Aquí es pues hay un asunto que huele mal, como que ser llevado al viejo programa de “la Tremenda Corte” y el señor juez dijera que la LMB está cometiendo un ”pollicidio”.

 

El problema parece que es de origen. Hay que recordar que Minjarez llegó a Diablos procedente de los Tigres de Quintana Roo (entonces propiedad de Carlos Peralta ¿o Roberto Borge?), club que luego de ser vendido a un grupo de empresarios que dicen que encabezó Fernando Valenzuela, se reestructuró soltando lastres a discreción.

 

En esa permuta, los Diablos curiosamente lanzaron un salvavidas al “Pollo” y nada menos que ofreciéndole la vicepresidencia. Entre lo que fue y pudo ser, salieron los demonios y ahora hay acusaciones en contra del aludido.

 

DUDAS- El caso se presta para dudas legítimas, no sobre los “qués” ni sobre los “cómos” sino más bien sobre los “quiénes”. Esto mes, ¿actuó por su hebra Minjarez, nadie le dio “un visto bueno”, le prendió la luz verde? Vamos, la LMB está investigando asuntos en lo que se supone el “Pollo” se fue por la libre y sin que presuntamente nadie lo acompañara.

 

Más aún, si las faltas que se investigan se dieron cuando estaba con los Tigres y dichas “fallas” fueron para favorecer a Diablos, ¿acaso no mueve a la legítima sospecha que meses después Minjarez fuera contratado por los Diablos?

 

Mucho migajón revuelto en ese bolillo.

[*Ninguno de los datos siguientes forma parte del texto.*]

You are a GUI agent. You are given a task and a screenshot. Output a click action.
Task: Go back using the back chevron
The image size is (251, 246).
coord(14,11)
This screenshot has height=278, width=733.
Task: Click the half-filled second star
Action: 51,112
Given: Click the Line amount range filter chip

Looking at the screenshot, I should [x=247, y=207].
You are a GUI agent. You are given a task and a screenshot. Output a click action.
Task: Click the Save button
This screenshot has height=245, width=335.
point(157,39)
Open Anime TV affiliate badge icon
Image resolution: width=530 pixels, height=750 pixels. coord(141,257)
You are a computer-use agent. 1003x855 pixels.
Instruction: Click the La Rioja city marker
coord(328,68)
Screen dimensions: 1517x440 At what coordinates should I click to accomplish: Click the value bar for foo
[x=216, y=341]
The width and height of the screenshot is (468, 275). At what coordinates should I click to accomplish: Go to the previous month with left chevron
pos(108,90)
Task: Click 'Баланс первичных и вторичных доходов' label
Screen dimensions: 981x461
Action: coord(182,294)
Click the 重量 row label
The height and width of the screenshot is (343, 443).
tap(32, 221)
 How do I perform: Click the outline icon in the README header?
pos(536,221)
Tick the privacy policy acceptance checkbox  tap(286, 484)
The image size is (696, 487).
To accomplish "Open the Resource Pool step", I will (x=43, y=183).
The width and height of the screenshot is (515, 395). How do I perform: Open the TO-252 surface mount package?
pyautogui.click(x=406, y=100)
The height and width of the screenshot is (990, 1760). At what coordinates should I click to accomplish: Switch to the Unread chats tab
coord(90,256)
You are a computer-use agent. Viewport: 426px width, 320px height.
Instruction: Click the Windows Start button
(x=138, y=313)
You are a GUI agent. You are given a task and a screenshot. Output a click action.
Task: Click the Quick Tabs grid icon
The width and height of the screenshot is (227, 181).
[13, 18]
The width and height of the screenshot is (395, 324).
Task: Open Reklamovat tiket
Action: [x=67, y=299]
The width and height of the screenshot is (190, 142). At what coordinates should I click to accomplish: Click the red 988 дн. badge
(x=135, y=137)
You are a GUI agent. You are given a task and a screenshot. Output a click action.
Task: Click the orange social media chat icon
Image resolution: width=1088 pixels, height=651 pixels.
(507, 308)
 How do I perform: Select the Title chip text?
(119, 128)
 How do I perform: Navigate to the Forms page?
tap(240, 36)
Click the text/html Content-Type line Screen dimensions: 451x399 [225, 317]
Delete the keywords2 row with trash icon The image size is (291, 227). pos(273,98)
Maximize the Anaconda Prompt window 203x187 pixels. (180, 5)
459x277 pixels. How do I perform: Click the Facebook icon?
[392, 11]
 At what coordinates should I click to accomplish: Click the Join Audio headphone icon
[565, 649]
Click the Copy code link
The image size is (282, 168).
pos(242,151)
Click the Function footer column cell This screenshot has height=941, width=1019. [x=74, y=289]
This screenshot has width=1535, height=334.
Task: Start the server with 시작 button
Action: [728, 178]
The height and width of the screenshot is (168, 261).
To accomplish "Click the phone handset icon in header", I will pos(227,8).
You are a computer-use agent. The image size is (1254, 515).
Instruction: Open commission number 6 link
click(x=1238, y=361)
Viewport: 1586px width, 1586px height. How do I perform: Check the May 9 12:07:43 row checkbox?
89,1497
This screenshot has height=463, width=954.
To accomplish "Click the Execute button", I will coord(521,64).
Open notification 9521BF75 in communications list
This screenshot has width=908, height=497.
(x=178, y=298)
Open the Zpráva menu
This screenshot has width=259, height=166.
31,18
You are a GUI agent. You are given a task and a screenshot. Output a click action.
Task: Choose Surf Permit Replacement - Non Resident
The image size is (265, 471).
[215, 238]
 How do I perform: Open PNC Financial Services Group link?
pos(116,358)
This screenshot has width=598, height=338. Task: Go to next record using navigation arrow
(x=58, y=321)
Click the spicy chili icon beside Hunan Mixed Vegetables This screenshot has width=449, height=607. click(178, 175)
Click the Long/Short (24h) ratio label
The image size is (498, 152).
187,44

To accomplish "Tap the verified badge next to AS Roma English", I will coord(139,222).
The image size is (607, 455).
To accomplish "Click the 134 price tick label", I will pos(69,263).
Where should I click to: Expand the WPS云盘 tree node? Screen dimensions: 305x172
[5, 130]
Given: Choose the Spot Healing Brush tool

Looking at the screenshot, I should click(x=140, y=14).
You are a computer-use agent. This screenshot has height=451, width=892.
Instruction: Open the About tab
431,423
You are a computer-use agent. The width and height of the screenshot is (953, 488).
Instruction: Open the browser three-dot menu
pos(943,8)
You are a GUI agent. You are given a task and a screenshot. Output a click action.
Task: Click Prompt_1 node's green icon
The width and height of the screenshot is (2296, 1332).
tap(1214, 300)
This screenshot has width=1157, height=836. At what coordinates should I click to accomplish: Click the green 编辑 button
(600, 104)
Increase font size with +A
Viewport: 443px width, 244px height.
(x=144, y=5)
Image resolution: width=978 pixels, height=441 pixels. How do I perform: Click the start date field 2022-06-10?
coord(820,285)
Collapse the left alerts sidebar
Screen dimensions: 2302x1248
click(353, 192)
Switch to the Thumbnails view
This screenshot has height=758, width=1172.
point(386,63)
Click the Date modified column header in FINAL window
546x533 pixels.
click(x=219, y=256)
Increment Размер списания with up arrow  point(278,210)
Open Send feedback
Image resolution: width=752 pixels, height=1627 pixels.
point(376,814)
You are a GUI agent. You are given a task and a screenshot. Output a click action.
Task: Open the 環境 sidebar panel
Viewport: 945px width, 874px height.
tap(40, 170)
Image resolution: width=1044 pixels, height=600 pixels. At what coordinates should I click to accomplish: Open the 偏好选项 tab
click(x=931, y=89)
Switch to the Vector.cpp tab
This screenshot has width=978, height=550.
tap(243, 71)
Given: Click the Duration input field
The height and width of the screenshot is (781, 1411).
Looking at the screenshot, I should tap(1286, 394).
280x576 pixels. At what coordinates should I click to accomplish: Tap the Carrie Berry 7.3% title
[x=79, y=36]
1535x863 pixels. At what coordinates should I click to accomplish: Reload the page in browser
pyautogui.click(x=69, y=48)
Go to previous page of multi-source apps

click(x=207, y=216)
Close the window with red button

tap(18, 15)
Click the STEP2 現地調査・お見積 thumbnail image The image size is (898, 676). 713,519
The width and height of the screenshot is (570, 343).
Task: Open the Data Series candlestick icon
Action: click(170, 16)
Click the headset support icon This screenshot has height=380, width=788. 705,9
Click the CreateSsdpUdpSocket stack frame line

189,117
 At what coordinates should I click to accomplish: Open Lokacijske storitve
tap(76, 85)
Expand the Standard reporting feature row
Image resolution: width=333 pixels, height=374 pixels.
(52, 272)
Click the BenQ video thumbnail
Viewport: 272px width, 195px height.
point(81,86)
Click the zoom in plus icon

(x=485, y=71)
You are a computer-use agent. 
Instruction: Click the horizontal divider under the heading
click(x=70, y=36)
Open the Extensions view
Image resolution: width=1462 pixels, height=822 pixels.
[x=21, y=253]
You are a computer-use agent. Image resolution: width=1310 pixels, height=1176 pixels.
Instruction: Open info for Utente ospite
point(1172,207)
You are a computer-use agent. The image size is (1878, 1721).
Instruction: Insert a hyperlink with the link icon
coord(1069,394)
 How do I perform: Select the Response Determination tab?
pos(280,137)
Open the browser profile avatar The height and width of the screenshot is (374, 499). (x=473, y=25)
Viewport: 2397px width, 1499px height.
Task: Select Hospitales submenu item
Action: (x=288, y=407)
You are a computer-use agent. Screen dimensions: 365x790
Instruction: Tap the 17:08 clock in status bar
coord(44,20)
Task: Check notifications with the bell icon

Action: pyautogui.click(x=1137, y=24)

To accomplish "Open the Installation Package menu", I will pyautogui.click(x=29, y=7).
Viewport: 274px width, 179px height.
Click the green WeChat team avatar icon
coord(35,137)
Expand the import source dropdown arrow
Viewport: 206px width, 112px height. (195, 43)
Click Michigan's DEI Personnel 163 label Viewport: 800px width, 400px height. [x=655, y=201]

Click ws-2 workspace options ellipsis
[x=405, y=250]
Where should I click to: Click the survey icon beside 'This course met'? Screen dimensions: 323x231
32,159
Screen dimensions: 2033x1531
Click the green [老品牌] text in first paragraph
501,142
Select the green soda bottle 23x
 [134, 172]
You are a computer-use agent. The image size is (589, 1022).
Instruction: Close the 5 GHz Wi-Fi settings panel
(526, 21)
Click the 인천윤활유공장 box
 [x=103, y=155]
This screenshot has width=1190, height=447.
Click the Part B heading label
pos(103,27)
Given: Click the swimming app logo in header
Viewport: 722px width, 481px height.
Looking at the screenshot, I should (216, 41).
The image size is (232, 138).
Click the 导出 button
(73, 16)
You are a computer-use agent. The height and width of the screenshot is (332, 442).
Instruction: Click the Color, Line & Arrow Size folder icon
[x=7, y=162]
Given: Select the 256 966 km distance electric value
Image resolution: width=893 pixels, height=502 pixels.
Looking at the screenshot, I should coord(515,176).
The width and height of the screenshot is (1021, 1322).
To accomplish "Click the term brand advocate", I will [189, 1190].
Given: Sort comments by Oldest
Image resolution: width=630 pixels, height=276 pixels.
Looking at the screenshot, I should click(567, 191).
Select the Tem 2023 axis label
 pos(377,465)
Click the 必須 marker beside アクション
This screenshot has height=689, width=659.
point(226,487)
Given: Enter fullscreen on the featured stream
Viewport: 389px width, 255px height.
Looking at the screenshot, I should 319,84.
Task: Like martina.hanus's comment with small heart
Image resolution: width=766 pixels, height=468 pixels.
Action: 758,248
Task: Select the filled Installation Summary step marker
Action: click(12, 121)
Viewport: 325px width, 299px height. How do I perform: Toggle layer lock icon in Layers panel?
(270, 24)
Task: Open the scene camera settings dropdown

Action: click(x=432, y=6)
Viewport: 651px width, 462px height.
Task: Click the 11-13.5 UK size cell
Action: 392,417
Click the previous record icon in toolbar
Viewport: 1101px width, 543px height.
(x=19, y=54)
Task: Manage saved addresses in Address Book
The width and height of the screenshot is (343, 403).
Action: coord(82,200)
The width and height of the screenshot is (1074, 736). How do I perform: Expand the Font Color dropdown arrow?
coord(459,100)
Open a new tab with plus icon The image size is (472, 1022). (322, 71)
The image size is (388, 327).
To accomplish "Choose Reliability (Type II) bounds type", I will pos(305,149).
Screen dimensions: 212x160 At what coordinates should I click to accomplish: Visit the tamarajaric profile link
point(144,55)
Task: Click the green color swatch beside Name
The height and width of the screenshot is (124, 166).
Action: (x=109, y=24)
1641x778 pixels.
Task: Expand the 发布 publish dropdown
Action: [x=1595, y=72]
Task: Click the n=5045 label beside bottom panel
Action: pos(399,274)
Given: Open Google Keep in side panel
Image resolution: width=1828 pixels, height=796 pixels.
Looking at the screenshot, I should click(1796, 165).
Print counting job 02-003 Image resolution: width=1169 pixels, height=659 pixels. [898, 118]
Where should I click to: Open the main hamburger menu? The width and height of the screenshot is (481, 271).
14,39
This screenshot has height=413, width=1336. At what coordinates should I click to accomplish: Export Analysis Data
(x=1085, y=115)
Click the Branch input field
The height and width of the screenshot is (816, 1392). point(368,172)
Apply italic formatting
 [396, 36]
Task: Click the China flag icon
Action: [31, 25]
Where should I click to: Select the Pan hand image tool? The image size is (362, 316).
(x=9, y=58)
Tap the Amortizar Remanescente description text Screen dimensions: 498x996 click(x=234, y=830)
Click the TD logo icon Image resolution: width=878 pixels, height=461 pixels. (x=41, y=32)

El club capitalino hace saber que lo apoyará aunque se trate de algo individual, declaración que anticipa interés en saber si es que la LMB se atreverá a ir hasta el fondo y si en su resolución afectará a los intereses del club Diablos, cuyo propietario es Alfredo Harp Helú, el mismo cuyo nombre fue impuesto a los torneos de apertura y clausura de este año.

 

Lo peor sería que al modo “old fashion”, la presunta resolución se diera en la oscuro y se tendiera un manto de opacidad sobre el mismo.

 

HECHOS- Había que reconocer que hasta hoy, el titular (presidente) de la LMB le está poniendo ganas a la ardua tarea de montar en modernizar al béisbol de verano. Desafío mayor luego de tantos años de estar anclados en un modelo basado más en la demagogia del “logramos” (sin lograrlo) y de la sobrada simulación.

 

Hoy, al parecer, mucha basura está saliendo de debajo de la alfombra, se quiere lavar el tapete de la entrada y hasta lo que parecen lujos como el tener siete extranjeros por equipo tumbando méritos al discurso “desarrollador”.

 

Dentro de este esfuerzo, no deja de preocupar que además de la persistencia en el “gigantismo”, se siga reconociendo sin rubor alguno al dinero público como parte del paisaje de diario de la liga. Recientes visitas de Salinas lo dejan ver con las autoridades de Aguascalientes y Tabasco, imágenes que muy poco se pueden tapar con aquello de “por los estadios”. En Villahermosa, ni bats ni pelotas porque la secretaría de Finanzas no había soltado los recursos.

 

Se entiende que muchos sean los fierros que hay en la lumbre y que hay que atacar varios frentes. Se van atendiendo por partes pero queda presente y vigente que el reto principal de la LMB no es otro más el que poder ofrecer a sus audiencias un mejor producto. Con eso, se va de gane.

 

Y del desequilibrio competitivo que se observa o del “manoseo” de peloteros en los “combos” multipropiedad mejor ni hablar.

 

Por ahora, veamos hasta dónde dejan llegar a Salinas en su cruzada estilo “Manfred azteca”.